An Asteroid Killed All the Dinosaurs Quickly
Although most scientists agree that a mile-wide meteor that crashed into the Yucatan Peninsula some 65.5 million years ago helped wipe out the dinosaurs, most people assume this happened fairly quickly. In actuality, it took a couple hundred thousand years after the impact for most of the dinosaurs to die off.
Giant Dinosaurs Had a Second Brain Near Their Butt
Some of us were taught that dinosaurs’ brains were so small that some of the larger ones needed a second brain at the tail end of their spines to coordinate their legs and tails. Now paleontologists agree that, like many vertebrates, dinosaurs had a slight expansion of the spinal cord in the vicinity of their limbs and not a second brain.
Dinosaurs Were Slow and Lumbering
Many movies and TV shows have depicted dinosaurs as slow, lumbering beasts due to the immense size of some of them. Most dinosaurs were probably as mobile as large, modern mammals. One study in 2000 of an exceptionally well-preserved hadrosaur fossil suggested that dinosaurs had powerful hearts more like those of birds or mammals than modern reptiles, so they had higher metabolisms and were more active.
Archaeopteryx Is the Link Between Dinosaurs and Birds
We used to hear that the a rchaeopteryx was the link between dinosaurs and birds. We were told it was the first bird (“It had feathers!”). Well, now that we know that lots of dinosaurs like T. rex and velociraptor had feathers, it’s suddenly not so special that arcaheopteryx had feathers. In fact, it wasn’t the first “bird” at all. It was just another feathered dinosaur.
Humans and Dinosaurs Coexisted
The only time a human has every laid eyes on dinosaur was in a movie like Jurassic Park. Dinosaurs died out some 65 million years ago, while the fossils of our earliest human ancestors are only 6 million years old.
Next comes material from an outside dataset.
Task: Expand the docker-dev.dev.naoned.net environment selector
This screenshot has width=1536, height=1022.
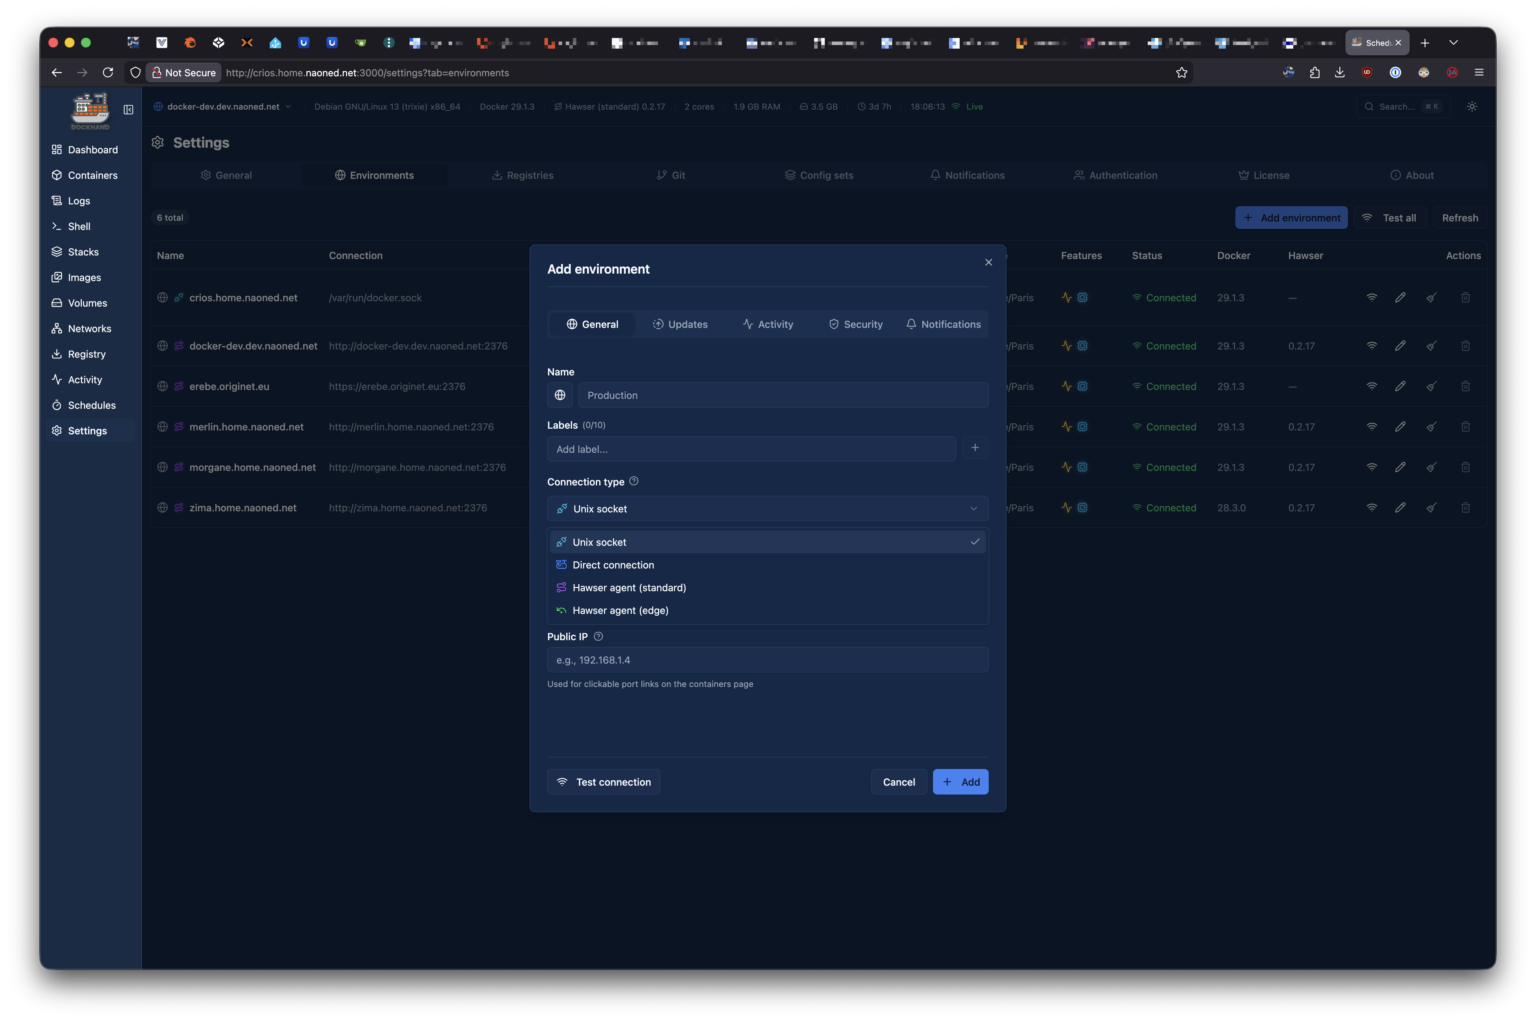Action: tap(223, 106)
Dinosaurs Had Boring Sex Lives
Most of your childhood lessons on dinosaurs probably never leaned into their reproductive habits, and any mention of prehistoric hanky-panky likely covered the simple fact that they laid eggs. Turns out, though, that dinosaur courtship may have been an elaborate affair a lot like bird romance. Massive scrapes in Colorado sandstone suggest that dinos performed elaborate mating ritual displays in order to impress potential mates, with suitors basically dancing to woo partners.